Bethesda Category II Thyroid Nodules Are Not Malignant
Both the left and right thyroid nodules classified as Bethesda Category II are benign and do not require surgical intervention. The malignancy risk for Bethesda II nodules is extremely low at 1-3%, and surveillance rather than surgery is the standard of care 1, 2.
Understanding Bethesda Category II Classification
Bethesda Category II represents cytologically benign nodules, including colloid nodules, hyperplastic nodules, nodular goiter, and Hashimoto's thyroiditis 1.
The diagnostic accuracy of Bethesda II classification approaches 95%, making it highly reliable for ruling out malignancy 2.
Your specific findings are classic for benign disease: the left nodule shows follicular cells in macro and microfollicles (hyperplastic nodule), while the right nodule shows abundant colloid with few follicular cells (colloid nodule) 1.
Actual Malignancy Risk in Bethesda II Nodules
The false-negative rate for Bethesda II is approximately 1-3% based on large institutional series 2, 3.
Recent surgical series confirm this low risk: one study of 522 patients with Bethesda II nodules who underwent thyroidectomy found incidental malignancy in only 1.53% (8/522 cases) 4.
Another study of 1716 initially benign nodules found malignancy rates of 3.2% pre-Bethesda and 2.6% post-Bethesda, with no significant difference between periods 3.
Even when malignancy is found in Bethesda II nodules, it is typically low-risk disease: the vast majority are papillary thyroid microcarcinomas or follicular variant papillary carcinomas with favorable prognosis 5.
Recommended Management Algorithm
For your Bethesda II nodules, follow this approach 2:
Measure TSH levels to assess thyroid function and rule out autonomous nodules 6.
Perform baseline high-resolution ultrasound to document nodule characteristics and assess for any suspicious features that may have been missed 2.
Schedule repeat ultrasound at 12-24 months to monitor for interval growth or development of suspicious features 2.
Monitor for compressive symptoms including dysphagia, dyspnea, or voice changes 2.
Avoid immediate surgery unless specific indications are present (see below) 2.
When Surgery Might Be Considered Despite Benign Cytology
Surgery for Bethesda II nodules is only appropriate when 2:
Compressive symptoms are present and clearly attributable to the nodule (dysphagia, dyspnea, voice changes) 2.
Large nodules >4 cm due to increased false-negative rate and higher risk of compressive symptoms 2.
Cosmetic concerns are significant and patient-driven 2.
Worrisome clinical findings persist despite reassuring cytology, as false-negative results can occur in up to 11-33% of cases with concerning clinical features 1, 2.

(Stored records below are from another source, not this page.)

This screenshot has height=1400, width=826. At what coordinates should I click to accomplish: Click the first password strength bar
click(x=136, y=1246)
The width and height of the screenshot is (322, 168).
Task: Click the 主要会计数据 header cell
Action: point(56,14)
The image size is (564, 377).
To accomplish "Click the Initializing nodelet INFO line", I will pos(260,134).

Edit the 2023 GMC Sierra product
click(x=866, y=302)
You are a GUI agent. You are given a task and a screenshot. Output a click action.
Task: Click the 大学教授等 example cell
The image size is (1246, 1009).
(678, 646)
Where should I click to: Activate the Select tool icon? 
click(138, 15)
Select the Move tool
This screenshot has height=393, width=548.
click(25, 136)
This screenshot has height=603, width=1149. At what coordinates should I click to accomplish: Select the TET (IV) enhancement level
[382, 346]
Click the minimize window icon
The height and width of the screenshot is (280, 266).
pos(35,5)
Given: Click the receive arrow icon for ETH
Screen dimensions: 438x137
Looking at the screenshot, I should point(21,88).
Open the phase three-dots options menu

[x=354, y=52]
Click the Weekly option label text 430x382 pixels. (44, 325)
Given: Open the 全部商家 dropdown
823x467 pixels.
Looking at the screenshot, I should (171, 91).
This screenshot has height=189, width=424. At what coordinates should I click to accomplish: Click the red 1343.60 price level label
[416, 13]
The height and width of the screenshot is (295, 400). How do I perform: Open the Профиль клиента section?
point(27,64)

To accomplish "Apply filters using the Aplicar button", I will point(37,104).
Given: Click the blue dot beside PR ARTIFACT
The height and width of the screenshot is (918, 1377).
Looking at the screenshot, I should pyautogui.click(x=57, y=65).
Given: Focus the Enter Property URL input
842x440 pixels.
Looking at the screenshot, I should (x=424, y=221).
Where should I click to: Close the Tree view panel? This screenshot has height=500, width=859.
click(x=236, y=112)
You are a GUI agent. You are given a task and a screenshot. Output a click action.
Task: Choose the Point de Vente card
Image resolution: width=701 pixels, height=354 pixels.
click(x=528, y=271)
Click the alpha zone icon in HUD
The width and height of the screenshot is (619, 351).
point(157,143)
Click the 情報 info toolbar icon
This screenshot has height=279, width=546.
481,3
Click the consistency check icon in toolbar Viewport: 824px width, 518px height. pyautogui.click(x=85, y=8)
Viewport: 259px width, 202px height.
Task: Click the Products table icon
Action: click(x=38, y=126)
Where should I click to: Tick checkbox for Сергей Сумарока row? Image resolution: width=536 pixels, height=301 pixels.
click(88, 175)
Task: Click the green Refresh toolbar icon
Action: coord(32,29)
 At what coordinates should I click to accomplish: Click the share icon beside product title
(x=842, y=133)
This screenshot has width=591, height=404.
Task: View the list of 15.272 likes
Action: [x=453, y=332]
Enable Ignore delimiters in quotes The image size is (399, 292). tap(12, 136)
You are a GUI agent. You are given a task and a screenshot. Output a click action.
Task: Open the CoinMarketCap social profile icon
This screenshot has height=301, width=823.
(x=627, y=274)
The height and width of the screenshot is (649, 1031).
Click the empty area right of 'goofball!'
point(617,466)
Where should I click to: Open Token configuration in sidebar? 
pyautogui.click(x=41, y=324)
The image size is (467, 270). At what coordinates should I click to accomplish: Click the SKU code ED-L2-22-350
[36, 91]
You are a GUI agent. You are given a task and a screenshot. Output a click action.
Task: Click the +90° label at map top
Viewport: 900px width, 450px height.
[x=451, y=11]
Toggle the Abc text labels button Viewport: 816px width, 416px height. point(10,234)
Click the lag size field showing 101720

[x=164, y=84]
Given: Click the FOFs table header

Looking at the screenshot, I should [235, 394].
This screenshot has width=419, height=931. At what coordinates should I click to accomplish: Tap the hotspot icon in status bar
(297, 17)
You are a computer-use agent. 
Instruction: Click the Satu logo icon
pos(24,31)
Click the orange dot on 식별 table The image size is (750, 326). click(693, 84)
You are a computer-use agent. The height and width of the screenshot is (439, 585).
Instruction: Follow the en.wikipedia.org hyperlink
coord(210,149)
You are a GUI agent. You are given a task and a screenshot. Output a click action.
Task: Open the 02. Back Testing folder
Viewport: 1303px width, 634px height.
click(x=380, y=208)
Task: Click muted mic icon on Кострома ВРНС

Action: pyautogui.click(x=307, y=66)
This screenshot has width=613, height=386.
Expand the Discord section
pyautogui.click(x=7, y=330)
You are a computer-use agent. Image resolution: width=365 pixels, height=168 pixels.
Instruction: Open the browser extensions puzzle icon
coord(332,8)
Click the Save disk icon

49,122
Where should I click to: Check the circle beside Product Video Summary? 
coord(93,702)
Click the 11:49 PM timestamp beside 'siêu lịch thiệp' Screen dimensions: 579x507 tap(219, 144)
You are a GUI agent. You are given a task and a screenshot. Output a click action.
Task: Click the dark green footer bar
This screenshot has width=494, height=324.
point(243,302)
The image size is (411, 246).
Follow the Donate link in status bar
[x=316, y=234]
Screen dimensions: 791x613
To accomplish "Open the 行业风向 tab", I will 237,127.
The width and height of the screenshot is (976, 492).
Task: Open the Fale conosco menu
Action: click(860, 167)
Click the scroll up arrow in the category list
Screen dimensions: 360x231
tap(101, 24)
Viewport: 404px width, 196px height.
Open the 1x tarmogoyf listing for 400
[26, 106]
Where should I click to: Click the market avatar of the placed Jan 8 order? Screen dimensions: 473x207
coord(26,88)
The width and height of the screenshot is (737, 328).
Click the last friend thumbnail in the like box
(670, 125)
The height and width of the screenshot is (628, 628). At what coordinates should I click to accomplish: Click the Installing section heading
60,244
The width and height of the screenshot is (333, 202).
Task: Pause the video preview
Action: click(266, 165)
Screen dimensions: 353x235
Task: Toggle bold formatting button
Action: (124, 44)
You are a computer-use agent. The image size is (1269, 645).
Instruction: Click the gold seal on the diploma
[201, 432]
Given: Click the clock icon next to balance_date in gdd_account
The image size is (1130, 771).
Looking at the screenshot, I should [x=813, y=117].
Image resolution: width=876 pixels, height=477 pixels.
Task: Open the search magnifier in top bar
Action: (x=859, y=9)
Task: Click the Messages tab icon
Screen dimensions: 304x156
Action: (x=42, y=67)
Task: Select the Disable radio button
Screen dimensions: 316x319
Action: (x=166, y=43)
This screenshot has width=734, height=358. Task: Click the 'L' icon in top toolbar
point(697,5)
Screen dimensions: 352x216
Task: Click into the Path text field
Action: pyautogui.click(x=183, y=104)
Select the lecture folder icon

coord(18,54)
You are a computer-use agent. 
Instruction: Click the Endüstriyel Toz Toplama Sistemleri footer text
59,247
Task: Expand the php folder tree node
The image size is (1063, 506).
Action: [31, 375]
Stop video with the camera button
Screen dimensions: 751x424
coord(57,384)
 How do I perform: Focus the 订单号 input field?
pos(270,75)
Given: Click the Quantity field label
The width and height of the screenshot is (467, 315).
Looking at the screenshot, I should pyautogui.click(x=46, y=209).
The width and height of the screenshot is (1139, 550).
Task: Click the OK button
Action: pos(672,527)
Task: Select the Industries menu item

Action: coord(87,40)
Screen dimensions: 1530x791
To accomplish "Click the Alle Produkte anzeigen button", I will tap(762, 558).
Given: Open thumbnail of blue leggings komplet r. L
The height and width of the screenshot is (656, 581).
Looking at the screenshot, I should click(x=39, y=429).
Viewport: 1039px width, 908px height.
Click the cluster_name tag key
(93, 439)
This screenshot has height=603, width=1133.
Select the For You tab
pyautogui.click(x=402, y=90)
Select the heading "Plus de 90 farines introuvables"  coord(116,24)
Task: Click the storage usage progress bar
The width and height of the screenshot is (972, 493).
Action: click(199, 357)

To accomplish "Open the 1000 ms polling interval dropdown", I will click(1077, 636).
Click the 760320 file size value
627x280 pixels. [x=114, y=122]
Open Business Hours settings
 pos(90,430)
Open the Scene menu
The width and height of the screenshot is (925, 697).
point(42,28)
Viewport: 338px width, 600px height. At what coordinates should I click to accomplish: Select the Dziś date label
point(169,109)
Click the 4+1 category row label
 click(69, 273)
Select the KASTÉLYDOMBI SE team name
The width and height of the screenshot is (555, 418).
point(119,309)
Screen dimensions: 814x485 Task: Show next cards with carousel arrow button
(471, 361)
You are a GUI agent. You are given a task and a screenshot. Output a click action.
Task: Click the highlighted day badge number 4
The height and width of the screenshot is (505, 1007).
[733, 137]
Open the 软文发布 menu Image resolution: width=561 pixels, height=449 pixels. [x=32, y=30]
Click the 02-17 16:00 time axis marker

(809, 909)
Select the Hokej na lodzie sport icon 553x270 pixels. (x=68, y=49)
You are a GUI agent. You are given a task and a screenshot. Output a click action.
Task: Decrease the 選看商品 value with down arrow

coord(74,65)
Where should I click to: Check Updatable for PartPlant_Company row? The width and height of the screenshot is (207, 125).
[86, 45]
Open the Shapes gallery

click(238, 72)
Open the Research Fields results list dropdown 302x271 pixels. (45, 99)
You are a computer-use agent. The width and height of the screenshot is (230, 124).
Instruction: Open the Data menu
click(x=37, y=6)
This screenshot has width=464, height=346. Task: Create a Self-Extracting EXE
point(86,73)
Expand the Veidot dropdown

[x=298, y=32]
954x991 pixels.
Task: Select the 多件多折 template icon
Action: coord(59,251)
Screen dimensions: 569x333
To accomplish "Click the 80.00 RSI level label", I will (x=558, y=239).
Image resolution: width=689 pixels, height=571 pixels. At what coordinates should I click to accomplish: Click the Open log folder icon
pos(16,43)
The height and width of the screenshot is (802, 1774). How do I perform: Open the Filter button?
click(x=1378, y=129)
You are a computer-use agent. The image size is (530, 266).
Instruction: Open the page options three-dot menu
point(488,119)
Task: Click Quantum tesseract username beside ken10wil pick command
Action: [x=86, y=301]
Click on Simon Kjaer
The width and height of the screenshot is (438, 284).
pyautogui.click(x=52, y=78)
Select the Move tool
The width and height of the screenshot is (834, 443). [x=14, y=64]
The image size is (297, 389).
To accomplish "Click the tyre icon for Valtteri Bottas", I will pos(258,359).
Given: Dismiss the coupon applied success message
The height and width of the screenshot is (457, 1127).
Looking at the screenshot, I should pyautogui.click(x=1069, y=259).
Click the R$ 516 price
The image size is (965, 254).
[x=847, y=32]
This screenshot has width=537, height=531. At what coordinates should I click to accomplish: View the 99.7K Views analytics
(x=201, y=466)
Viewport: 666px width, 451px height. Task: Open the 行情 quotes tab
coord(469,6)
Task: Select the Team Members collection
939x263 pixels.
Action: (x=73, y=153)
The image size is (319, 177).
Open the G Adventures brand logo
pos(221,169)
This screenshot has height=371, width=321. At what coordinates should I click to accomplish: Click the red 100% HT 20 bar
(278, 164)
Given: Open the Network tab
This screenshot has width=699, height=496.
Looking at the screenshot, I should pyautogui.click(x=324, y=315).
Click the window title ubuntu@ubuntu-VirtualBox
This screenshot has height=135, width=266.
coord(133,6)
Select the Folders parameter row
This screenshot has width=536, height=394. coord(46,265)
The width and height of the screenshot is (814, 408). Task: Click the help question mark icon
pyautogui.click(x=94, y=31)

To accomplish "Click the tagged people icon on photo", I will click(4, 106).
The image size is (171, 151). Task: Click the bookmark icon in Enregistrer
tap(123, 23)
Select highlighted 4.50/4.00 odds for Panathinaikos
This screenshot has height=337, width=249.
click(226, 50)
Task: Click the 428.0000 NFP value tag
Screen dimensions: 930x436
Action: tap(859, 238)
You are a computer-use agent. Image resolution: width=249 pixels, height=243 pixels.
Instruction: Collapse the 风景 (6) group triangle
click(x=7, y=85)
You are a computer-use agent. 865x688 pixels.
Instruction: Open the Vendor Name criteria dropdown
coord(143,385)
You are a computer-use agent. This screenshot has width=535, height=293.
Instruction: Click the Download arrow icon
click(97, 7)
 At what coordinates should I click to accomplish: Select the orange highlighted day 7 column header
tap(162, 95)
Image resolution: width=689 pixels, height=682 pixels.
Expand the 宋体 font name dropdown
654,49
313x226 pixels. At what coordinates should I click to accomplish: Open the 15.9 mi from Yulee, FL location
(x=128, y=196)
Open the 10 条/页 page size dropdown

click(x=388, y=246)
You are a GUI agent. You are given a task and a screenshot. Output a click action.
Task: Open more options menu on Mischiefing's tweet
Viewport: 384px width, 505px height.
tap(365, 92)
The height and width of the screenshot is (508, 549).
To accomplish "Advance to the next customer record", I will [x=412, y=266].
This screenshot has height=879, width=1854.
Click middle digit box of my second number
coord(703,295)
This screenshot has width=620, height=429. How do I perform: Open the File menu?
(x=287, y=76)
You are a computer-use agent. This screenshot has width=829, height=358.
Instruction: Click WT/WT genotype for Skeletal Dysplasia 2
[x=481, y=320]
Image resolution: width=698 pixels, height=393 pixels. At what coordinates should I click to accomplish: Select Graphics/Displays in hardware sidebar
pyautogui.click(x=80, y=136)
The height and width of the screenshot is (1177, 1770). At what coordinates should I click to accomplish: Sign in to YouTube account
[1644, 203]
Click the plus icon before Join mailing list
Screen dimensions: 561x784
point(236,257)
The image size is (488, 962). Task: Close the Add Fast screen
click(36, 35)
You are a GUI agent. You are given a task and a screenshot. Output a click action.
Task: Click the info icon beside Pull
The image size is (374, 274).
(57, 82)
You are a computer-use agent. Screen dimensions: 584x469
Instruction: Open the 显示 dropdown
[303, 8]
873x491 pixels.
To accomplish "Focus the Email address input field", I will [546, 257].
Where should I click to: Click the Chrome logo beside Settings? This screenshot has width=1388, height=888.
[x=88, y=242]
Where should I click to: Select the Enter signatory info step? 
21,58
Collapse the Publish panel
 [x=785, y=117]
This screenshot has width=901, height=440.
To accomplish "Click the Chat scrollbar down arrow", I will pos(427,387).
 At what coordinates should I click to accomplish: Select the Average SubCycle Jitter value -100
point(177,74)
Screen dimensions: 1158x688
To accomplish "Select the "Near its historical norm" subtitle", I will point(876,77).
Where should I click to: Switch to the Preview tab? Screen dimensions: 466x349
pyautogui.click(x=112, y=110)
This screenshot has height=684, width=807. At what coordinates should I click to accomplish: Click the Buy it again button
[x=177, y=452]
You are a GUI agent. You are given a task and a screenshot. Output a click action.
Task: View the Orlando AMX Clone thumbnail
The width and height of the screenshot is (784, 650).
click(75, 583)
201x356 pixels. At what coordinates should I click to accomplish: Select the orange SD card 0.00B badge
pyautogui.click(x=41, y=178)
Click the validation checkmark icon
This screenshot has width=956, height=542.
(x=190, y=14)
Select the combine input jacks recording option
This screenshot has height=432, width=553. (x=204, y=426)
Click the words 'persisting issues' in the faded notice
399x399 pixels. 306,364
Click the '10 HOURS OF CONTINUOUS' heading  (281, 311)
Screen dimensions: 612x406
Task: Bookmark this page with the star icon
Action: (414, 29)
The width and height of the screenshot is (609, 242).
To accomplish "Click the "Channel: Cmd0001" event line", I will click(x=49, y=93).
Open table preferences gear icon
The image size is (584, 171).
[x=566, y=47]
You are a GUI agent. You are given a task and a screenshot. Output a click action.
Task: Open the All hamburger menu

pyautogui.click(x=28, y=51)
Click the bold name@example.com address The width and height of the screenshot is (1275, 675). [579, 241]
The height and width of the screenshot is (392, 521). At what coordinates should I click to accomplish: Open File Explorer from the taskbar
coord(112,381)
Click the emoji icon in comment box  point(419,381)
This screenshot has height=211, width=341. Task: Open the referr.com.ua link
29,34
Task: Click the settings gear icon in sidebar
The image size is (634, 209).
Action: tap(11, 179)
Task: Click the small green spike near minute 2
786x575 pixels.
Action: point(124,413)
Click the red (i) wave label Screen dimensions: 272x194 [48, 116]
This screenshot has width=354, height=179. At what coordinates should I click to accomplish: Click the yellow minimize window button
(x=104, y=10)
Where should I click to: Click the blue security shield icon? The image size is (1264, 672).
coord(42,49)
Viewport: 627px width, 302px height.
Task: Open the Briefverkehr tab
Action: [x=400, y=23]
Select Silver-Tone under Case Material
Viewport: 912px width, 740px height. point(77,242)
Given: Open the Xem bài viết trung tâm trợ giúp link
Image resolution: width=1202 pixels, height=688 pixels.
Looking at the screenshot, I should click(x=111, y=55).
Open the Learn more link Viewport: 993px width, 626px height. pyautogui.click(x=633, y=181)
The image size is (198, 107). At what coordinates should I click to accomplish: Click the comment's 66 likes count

Critical Pitfalls to Avoid
Do not override benign cytology based solely on nodule size: studies show no positive linear correlation between nodule size and malignancy rate in Bethesda II nodules 7.
Molecular testing is generally not indicated for Bethesda II nodules, as the pretest probability of malignancy is so low (1-3%) that molecular markers add minimal clinical value 2.
Do not proceed to immediate surgery without specific indications, as this leads to overdiagnosis and overtreatment of clinically insignificant disease 2.
A reassuring FNA should not be completely dismissed if highly suspicious ultrasound features are present (microcalcifications, irregular margins, marked hypoechogenicity, central hypervascularity), as false-negative results do occur 1, 2.
The Caveat About False Negatives
The pathology report correctly notes that false positives and negatives occur in all cytologic procedures 1.
However, the false-negative rate for Bethesda II is only 1-3%, which does not justify routine surgical confirmation 2, 3, 4.
Tissue biopsy confirmation is only recommended "if clinically indicated", meaning when specific concerning features are present (compressive symptoms, suspicious ultrasound features, rapid growth, worrisome clinical context) 1, 2.
Surveillance Strategy
For your specific case with bilateral Bethesda II nodules 2:
Initial ultrasound at 12-24 months to establish stability 2.
If stable, continue surveillance ultrasound every 12-24 months for at least 3-5 years 2.
Discontinue surveillance if nodules remain stable and no new concerning features develop 2.
Repeat FNA only if nodules show significant growth (>20% increase in two dimensions with minimum 2mm increase) or develop new suspicious ultrasound features 2.